===== RECORDS FOR THE TASK
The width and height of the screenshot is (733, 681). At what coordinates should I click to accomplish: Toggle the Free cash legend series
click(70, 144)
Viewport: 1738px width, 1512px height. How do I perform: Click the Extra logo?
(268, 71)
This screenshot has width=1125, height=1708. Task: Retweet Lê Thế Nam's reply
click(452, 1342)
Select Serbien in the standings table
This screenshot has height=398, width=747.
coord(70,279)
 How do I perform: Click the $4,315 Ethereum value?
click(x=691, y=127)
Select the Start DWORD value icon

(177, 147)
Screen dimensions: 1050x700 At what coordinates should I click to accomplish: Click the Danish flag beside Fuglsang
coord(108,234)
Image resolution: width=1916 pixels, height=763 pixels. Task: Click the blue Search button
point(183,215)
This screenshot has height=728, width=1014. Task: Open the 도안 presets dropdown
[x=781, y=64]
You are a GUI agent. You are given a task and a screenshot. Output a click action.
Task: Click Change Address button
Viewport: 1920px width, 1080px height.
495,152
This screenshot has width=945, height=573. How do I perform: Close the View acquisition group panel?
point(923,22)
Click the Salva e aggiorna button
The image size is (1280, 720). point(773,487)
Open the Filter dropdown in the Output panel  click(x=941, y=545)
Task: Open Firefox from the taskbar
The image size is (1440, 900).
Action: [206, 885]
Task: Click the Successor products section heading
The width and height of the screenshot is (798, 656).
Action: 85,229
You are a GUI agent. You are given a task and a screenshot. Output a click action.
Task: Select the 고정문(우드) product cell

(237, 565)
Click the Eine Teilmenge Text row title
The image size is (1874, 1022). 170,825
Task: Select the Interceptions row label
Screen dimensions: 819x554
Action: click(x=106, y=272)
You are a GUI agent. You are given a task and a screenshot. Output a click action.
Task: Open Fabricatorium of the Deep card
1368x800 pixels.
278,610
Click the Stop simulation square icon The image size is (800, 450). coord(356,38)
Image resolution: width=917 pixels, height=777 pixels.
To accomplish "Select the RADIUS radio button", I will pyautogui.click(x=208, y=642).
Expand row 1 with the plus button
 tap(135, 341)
==========
[TRY IT] Lines before the one containing "Image resolution: width=917" are left out. Repeat that line and all lines after it in the records above exactly.

[ANSWER TO THE EXERCISE]
Image resolution: width=917 pixels, height=777 pixels.
To accomplish "Select the RADIUS radio button", I will pyautogui.click(x=208, y=642).
Expand row 1 with the plus button
 tap(135, 341)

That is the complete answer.